YOUR OBJECTIVE: Scanning the entries below, copy every line that contains the word "computer".

DATA EXCERPTS:
-*-

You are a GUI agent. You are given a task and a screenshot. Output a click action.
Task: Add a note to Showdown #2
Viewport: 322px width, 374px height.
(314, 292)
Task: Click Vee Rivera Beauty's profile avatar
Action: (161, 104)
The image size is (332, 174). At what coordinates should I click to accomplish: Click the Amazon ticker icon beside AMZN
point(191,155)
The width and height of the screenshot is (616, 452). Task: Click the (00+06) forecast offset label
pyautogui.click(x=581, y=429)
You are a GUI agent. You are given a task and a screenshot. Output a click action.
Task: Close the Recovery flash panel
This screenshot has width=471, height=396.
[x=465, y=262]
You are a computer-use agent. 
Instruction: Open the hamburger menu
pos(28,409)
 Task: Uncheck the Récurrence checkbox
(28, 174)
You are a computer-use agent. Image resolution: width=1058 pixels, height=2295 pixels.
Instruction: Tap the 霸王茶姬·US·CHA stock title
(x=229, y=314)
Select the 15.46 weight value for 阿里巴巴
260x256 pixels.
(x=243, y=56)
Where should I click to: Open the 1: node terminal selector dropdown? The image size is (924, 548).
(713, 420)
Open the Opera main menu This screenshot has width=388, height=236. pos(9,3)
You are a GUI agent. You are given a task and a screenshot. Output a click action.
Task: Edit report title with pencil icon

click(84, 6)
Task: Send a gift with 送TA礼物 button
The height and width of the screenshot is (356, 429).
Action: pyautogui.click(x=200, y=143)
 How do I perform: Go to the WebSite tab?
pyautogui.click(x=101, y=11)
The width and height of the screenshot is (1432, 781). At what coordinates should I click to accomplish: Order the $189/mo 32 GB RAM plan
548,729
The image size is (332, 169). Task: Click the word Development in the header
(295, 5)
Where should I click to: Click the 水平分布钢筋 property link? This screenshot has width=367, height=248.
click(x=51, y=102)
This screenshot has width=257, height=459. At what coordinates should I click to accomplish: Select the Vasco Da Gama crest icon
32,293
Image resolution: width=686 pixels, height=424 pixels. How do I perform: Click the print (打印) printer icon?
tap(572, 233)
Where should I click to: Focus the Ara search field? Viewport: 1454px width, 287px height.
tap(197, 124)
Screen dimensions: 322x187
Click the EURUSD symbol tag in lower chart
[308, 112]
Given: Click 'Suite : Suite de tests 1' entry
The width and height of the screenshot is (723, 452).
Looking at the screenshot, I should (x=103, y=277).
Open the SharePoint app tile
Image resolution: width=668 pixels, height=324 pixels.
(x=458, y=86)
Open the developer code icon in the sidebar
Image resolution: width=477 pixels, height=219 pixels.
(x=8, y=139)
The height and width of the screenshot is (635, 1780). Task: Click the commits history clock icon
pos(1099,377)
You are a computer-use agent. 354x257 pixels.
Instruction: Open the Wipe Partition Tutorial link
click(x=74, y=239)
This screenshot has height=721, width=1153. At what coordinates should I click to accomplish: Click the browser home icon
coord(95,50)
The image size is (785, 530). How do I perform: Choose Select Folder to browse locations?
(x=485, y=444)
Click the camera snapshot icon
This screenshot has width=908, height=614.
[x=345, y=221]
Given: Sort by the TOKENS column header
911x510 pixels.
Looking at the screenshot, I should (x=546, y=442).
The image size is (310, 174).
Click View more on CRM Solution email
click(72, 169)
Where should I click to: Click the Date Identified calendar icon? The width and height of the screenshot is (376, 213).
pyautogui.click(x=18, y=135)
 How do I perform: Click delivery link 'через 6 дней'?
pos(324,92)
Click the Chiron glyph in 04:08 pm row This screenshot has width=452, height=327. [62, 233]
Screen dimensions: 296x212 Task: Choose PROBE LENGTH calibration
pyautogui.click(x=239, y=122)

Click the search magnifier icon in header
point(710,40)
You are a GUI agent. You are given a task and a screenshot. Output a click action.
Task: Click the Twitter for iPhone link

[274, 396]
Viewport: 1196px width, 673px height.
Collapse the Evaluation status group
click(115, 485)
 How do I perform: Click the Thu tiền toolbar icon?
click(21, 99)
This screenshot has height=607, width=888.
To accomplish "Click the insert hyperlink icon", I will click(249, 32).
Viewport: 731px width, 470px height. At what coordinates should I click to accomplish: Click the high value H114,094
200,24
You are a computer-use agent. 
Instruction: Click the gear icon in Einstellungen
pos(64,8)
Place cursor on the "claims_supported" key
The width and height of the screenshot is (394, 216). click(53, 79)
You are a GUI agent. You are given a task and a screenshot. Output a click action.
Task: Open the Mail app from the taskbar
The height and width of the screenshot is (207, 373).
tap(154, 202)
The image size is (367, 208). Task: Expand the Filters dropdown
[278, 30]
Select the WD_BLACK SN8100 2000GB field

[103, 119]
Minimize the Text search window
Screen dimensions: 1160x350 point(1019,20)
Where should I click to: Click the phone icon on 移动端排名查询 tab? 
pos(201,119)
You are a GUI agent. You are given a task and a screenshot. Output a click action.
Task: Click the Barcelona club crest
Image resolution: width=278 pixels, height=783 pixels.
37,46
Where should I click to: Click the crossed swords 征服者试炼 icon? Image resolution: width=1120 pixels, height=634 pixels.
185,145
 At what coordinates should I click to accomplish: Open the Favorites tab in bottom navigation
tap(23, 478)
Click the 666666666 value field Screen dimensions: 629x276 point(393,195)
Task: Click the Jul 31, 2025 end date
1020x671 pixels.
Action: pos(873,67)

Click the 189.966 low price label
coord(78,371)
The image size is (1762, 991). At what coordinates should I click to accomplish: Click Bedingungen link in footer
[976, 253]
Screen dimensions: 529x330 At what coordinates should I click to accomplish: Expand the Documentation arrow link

-*-

WRITTEN SOLUTION:
You are a computer-use agent. 
You are a computer-use agent. Image resolution: width=1058 pixels, height=2295 pixels.
You are a computer-use agent. 354x257 pixels.
You are a computer-use agent. 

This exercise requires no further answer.